LIBOR, the London Interbank Offered Rate, is a global benchmark for interest rates. It’s tied to everything from mortgage rates and student loan rates to complex financial derivatives. And guess what? For a very long time it was rigged.
Now, multiple lawsuits are pending, and that could mean some money back for some investors, traders and consumers.
LIBOR is set each day by a group of bankers, based on estimates of rates at which banks would expect to borrow money from each other. It’s a system built on trust, not math. Regulators were tipped off back in 2007 that banks were fixing rates, and by the summer of 2012, an ugly scandal was revealed. An estimated $300 trillion in financial securities worldwide are based on LIBOR.

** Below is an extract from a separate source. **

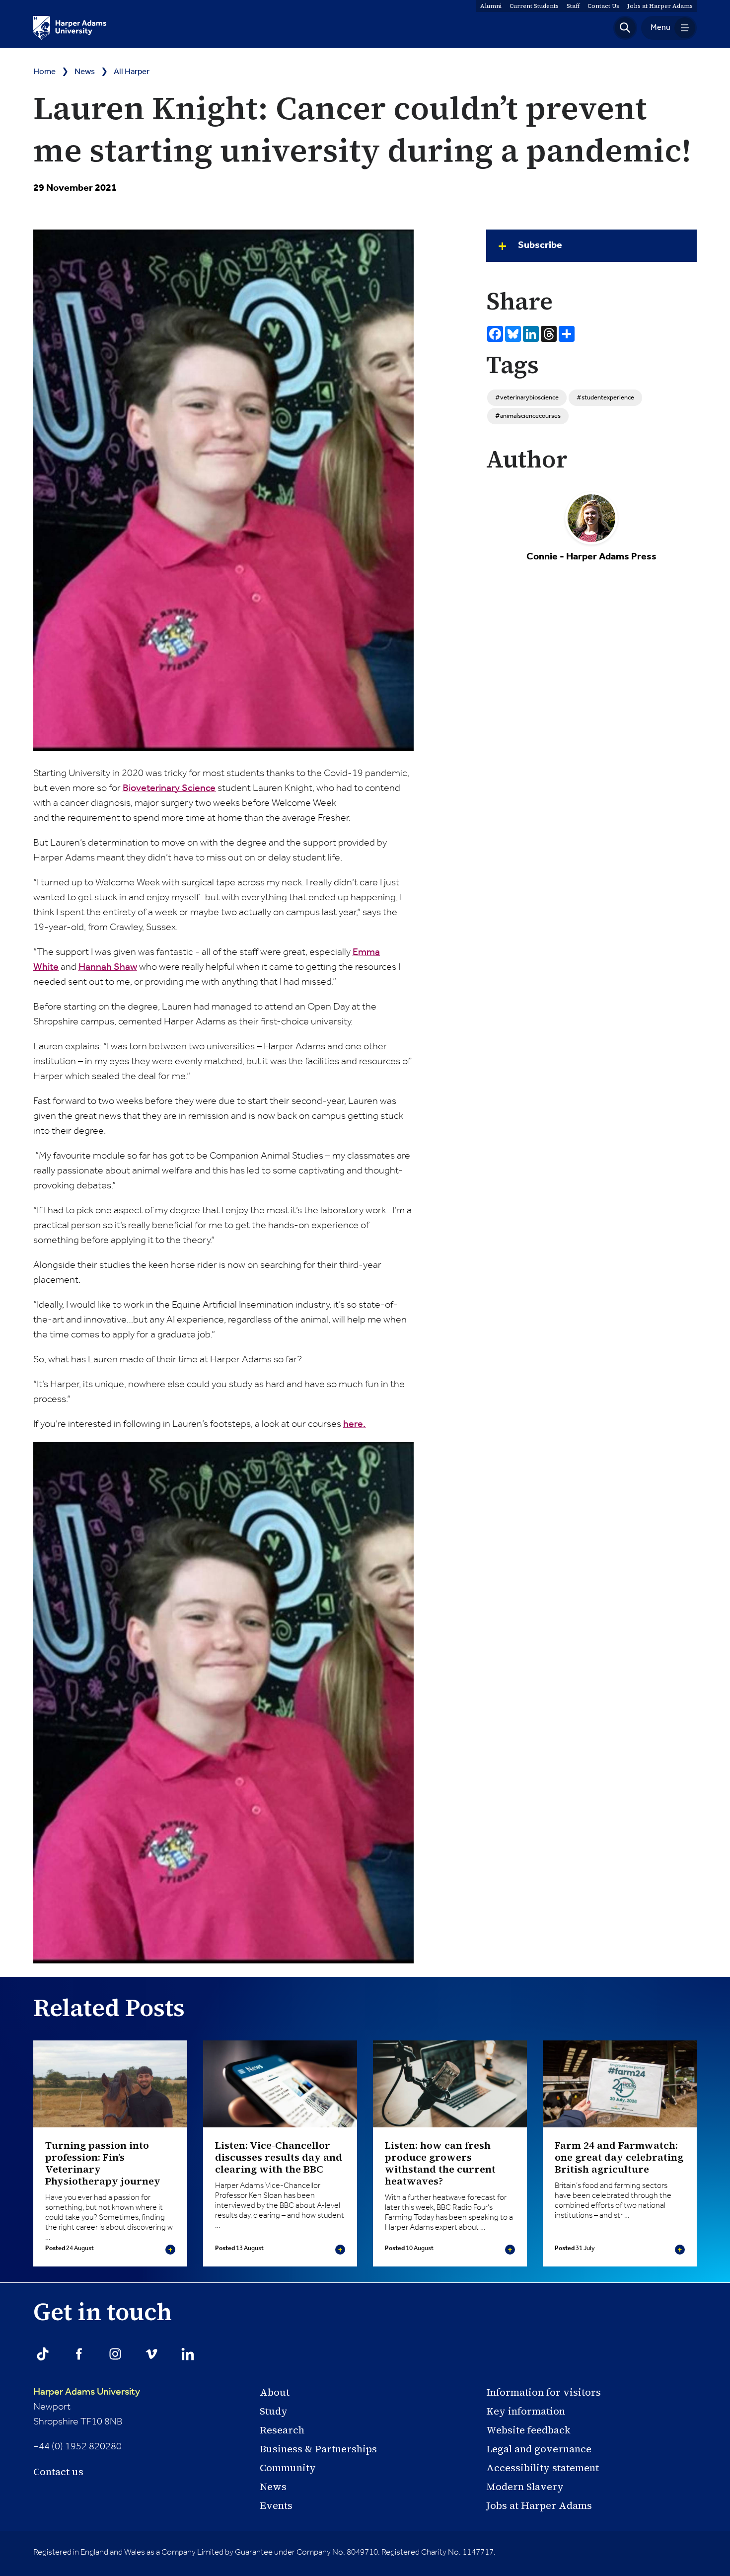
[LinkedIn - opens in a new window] (187, 2353)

Philadelphia Inquirer writer and author Erin Arvedlund says more people should have been outraged because the scandal revealed that “even interest rates are being rigged by Wall Street.” Arvedlund’s new book, “Open Secret: The Global Banking Conspiracy that Swindled Investors out of Billions,” gives details of the scandal that involved banks lowballing rates or artificially inflating them to boost profits or appear more credit-worthy.
The investigation into LIBOR rate-rigging has led to several lawsuits here in the U.S. and many more abroad. They involve some of the biggest banks in the world as well as individual traders. More than $6 billion in fines has been levied as a result of the scandal already.
It may seem like just another tale of bankers behaving badly, says Arvedlund, but this scandal casts a wide net. Fannie Mae (FNMA) and Freddie Mac (FMCC) are suing on behalf of mortgage holders. Charles Schwab (SCHW) is suing on behalf of some of its investors. The U.S. Supreme Court has agreed to hear an appeal related to a bondholder who filed a class action lawsuit claiming she lost out on interest on bonds she owns. Citigroup (C), Credit Suisse (CS), Bank of America (BAC), JPMorgan Chase (JPM), HSBC (HSBC), Barclays (BCS), UBS (UBS), and Royal Bank of Scotland (RBS) are all named in that suit.
But while many of the suits are held up in courts around the globe, not much has changed since the scandal was revealed, Arvedlund points out. Despite the investigations and lawsuits, rates are still based on Libor. However, NYSE Euronext now oversees the rate. “It’s like we found out the Equator is in the wrong place, but we’re still going to use it,” says Arvedlund. She says it “remains to be seen” if the new administrator will be tougher.
The Federal Reserve is actively looking into an alternative benchmark to LIBOR.